Supplied material –
*****

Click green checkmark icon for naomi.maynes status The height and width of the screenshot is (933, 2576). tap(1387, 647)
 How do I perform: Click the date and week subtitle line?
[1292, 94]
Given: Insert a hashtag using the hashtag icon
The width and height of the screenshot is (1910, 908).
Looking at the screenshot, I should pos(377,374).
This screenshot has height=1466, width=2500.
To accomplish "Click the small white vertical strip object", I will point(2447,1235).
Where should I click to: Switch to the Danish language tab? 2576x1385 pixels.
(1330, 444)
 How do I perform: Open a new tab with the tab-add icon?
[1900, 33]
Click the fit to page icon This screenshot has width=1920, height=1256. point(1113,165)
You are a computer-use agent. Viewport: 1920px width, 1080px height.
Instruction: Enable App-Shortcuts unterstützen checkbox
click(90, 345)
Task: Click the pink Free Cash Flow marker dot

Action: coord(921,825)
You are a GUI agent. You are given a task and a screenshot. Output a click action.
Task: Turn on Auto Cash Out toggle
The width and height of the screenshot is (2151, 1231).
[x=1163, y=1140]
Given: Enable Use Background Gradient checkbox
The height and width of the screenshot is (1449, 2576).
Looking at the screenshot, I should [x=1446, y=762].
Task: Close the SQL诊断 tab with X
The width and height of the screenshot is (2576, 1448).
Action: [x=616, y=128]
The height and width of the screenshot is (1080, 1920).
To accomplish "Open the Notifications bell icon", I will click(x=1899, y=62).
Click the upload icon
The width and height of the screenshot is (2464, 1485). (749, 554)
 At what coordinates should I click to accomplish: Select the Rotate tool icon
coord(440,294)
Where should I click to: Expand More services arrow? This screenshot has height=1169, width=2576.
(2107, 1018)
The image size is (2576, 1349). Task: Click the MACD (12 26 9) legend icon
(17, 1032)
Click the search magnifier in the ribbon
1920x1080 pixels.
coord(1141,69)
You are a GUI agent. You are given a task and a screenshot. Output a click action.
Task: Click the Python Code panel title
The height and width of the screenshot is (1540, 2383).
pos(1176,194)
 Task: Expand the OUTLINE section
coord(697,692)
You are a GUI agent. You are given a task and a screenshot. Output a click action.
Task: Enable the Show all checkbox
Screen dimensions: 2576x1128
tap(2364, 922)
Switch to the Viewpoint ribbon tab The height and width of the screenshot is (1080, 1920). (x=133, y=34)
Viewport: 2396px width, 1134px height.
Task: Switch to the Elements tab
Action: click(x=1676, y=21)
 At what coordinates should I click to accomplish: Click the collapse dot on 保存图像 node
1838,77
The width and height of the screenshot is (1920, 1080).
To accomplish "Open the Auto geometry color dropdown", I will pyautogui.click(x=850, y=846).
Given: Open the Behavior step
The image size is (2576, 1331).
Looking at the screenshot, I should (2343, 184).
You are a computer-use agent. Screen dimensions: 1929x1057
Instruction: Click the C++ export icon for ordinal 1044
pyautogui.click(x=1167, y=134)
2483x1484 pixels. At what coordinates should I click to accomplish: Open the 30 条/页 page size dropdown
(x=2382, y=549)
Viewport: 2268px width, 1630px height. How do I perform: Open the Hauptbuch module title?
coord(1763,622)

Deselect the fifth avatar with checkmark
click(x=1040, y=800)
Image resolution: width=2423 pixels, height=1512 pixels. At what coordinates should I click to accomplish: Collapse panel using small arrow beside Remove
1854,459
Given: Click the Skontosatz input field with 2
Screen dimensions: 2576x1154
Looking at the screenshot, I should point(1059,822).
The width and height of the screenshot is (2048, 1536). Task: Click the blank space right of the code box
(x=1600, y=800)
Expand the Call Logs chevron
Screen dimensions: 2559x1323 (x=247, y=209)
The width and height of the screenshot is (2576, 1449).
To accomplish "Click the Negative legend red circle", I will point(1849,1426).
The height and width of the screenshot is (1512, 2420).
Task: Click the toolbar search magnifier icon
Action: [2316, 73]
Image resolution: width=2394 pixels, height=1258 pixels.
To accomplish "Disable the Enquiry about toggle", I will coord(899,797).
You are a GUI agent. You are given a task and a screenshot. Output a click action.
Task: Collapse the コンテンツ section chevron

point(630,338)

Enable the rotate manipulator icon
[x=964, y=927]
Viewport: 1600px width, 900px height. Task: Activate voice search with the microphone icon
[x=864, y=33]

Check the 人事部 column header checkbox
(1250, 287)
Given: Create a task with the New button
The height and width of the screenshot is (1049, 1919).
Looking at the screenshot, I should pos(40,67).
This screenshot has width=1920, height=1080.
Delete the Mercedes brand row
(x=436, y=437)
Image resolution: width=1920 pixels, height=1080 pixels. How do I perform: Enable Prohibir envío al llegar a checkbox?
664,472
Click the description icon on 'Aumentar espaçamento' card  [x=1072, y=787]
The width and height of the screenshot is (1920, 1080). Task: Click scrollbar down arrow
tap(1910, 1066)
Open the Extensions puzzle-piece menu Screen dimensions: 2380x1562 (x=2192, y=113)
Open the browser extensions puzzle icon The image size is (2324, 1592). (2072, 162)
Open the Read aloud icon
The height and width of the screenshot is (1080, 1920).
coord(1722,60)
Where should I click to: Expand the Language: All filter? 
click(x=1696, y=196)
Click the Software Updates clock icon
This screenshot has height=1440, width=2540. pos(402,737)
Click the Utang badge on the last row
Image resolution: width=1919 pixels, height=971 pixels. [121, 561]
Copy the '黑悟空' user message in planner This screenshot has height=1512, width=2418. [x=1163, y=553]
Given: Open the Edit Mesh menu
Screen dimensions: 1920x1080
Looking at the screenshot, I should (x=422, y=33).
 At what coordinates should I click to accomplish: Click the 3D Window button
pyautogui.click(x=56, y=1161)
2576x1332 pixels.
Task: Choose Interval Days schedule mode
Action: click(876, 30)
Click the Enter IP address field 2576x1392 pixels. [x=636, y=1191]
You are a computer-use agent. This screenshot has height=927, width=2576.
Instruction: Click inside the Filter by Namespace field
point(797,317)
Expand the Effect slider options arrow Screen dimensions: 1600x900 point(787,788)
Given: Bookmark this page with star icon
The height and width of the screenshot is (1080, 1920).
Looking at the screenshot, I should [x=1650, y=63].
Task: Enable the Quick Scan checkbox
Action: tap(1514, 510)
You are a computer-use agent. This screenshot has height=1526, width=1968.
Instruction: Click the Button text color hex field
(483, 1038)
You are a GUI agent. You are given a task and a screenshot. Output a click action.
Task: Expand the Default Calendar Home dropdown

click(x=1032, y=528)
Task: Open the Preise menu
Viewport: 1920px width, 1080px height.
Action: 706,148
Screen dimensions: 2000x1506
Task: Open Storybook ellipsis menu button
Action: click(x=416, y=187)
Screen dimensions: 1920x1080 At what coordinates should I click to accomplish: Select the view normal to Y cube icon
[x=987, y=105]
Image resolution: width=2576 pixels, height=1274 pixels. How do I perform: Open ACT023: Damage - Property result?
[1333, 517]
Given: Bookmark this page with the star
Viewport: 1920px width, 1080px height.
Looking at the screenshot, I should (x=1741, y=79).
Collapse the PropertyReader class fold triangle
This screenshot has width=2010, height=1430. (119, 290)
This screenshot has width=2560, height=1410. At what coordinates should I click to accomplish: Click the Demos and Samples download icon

*****

Your assignment –
Each record above must be output without any alteration.

Result for this task –
Click green checkmark icon for naomi.maynes status The height and width of the screenshot is (933, 2576). tap(1387, 647)
 How do I perform: Click the date and week subtitle line?
[1292, 94]
Given: Insert a hashtag using the hashtag icon
The width and height of the screenshot is (1910, 908).
Looking at the screenshot, I should pos(377,374).
This screenshot has height=1466, width=2500.
To accomplish "Click the small white vertical strip object", I will point(2447,1235).
Where should I click to: Switch to the Danish language tab? 2576x1385 pixels.
(1330, 444)
 How do I perform: Open a new tab with the tab-add icon?
[1900, 33]
Click the fit to page icon This screenshot has width=1920, height=1256. point(1113,165)
You are a computer-use agent. Viewport: 1920px width, 1080px height.
Instruction: Enable App-Shortcuts unterstützen checkbox
click(90, 345)
Task: Click the pink Free Cash Flow marker dot

Action: coord(921,825)
You are a GUI agent. You are given a task and a screenshot. Output a click action.
Task: Turn on Auto Cash Out toggle
The width and height of the screenshot is (2151, 1231).
[x=1163, y=1140]
Given: Enable Use Background Gradient checkbox
The height and width of the screenshot is (1449, 2576).
Looking at the screenshot, I should [x=1446, y=762].
Task: Close the SQL诊断 tab with X
The width and height of the screenshot is (2576, 1448).
Action: [x=616, y=128]
The height and width of the screenshot is (1080, 1920).
To accomplish "Open the Notifications bell icon", I will click(x=1899, y=62).
Click the upload icon
The width and height of the screenshot is (2464, 1485). (749, 554)
 At what coordinates should I click to accomplish: Select the Rotate tool icon
coord(440,294)
Where should I click to: Expand More services arrow? This screenshot has height=1169, width=2576.
(2107, 1018)
The image size is (2576, 1349). Task: Click the MACD (12 26 9) legend icon
(17, 1032)
Click the search magnifier in the ribbon
1920x1080 pixels.
coord(1141,69)
You are a GUI agent. You are given a task and a screenshot. Output a click action.
Task: Click the Python Code panel title
The height and width of the screenshot is (1540, 2383).
pos(1176,194)
 Task: Expand the OUTLINE section
coord(697,692)
You are a GUI agent. You are given a task and a screenshot. Output a click action.
Task: Enable the Show all checkbox
Screen dimensions: 2576x1128
tap(2364, 922)
Switch to the Viewpoint ribbon tab The height and width of the screenshot is (1080, 1920). (x=133, y=34)
Viewport: 2396px width, 1134px height.
Task: Switch to the Elements tab
Action: click(x=1676, y=21)
 At what coordinates should I click to accomplish: Click the collapse dot on 保存图像 node
1838,77
The width and height of the screenshot is (1920, 1080).
To accomplish "Open the Auto geometry color dropdown", I will pyautogui.click(x=850, y=846).
Given: Open the Behavior step
The image size is (2576, 1331).
Looking at the screenshot, I should (2343, 184).
You are a computer-use agent. Screen dimensions: 1929x1057
Instruction: Click the C++ export icon for ordinal 1044
pyautogui.click(x=1167, y=134)
2483x1484 pixels. At what coordinates should I click to accomplish: Open the 30 条/页 page size dropdown
(x=2382, y=549)
Viewport: 2268px width, 1630px height. How do I perform: Open the Hauptbuch module title?
coord(1763,622)

Deselect the fifth avatar with checkmark
click(x=1040, y=800)
Image resolution: width=2423 pixels, height=1512 pixels. At what coordinates should I click to accomplish: Collapse panel using small arrow beside Remove
1854,459
Given: Click the Skontosatz input field with 2
Screen dimensions: 2576x1154
Looking at the screenshot, I should point(1059,822).
The width and height of the screenshot is (2048, 1536). Task: Click the blank space right of the code box
(x=1600, y=800)
Expand the Call Logs chevron
Screen dimensions: 2559x1323 (x=247, y=209)
The width and height of the screenshot is (2576, 1449).
To accomplish "Click the Negative legend red circle", I will point(1849,1426).
The height and width of the screenshot is (1512, 2420).
Task: Click the toolbar search magnifier icon
Action: [2316, 73]
Image resolution: width=2394 pixels, height=1258 pixels.
To accomplish "Disable the Enquiry about toggle", I will coord(899,797).
You are a GUI agent. You are given a task and a screenshot. Output a click action.
Task: Collapse the コンテンツ section chevron

point(630,338)

Enable the rotate manipulator icon
[x=964, y=927]
Viewport: 1600px width, 900px height. Task: Activate voice search with the microphone icon
[x=864, y=33]

Check the 人事部 column header checkbox
(1250, 287)
Given: Create a task with the New button
The height and width of the screenshot is (1049, 1919).
Looking at the screenshot, I should pos(40,67).
This screenshot has width=1920, height=1080.
Delete the Mercedes brand row
(x=436, y=437)
Image resolution: width=1920 pixels, height=1080 pixels. How do I perform: Enable Prohibir envío al llegar a checkbox?
664,472
Click the description icon on 'Aumentar espaçamento' card  [x=1072, y=787]
The width and height of the screenshot is (1920, 1080). Task: Click scrollbar down arrow
tap(1910, 1066)
Open the Extensions puzzle-piece menu Screen dimensions: 2380x1562 (x=2192, y=113)
Open the browser extensions puzzle icon The image size is (2324, 1592). (2072, 162)
Open the Read aloud icon
The height and width of the screenshot is (1080, 1920).
coord(1722,60)
Where should I click to: Expand the Language: All filter? 
click(x=1696, y=196)
Click the Software Updates clock icon
This screenshot has height=1440, width=2540. pos(402,737)
Click the Utang badge on the last row
Image resolution: width=1919 pixels, height=971 pixels. [121, 561]
Copy the '黑悟空' user message in planner This screenshot has height=1512, width=2418. [x=1163, y=553]
Given: Open the Edit Mesh menu
Screen dimensions: 1920x1080
Looking at the screenshot, I should (x=422, y=33).
 At what coordinates should I click to accomplish: Click the 3D Window button
pyautogui.click(x=56, y=1161)
2576x1332 pixels.
Task: Choose Interval Days schedule mode
Action: click(876, 30)
Click the Enter IP address field 2576x1392 pixels. [x=636, y=1191]
You are a computer-use agent. This screenshot has height=927, width=2576.
Instruction: Click inside the Filter by Namespace field
point(797,317)
Expand the Effect slider options arrow Screen dimensions: 1600x900 point(787,788)
Given: Bookmark this page with star icon
The height and width of the screenshot is (1080, 1920).
Looking at the screenshot, I should [x=1650, y=63].
Task: Enable the Quick Scan checkbox
Action: tap(1514, 510)
You are a computer-use agent. This screenshot has height=1526, width=1968.
Instruction: Click the Button text color hex field
(483, 1038)
You are a GUI agent. You are given a task and a screenshot. Output a click action.
Task: Expand the Default Calendar Home dropdown

click(x=1032, y=528)
Task: Open the Preise menu
Viewport: 1920px width, 1080px height.
Action: 706,148
Screen dimensions: 2000x1506
Task: Open Storybook ellipsis menu button
Action: click(x=416, y=187)
Screen dimensions: 1920x1080 At what coordinates should I click to accomplish: Select the view normal to Y cube icon
[x=987, y=105]
Image resolution: width=2576 pixels, height=1274 pixels. How do I perform: Open ACT023: Damage - Property result?
[1333, 517]
Given: Bookmark this page with the star
Viewport: 1920px width, 1080px height.
Looking at the screenshot, I should (x=1741, y=79).
Collapse the PropertyReader class fold triangle
This screenshot has width=2010, height=1430. (119, 290)
This screenshot has width=2560, height=1410. At what coordinates should I click to accomplish: Click the Demos and Samples download icon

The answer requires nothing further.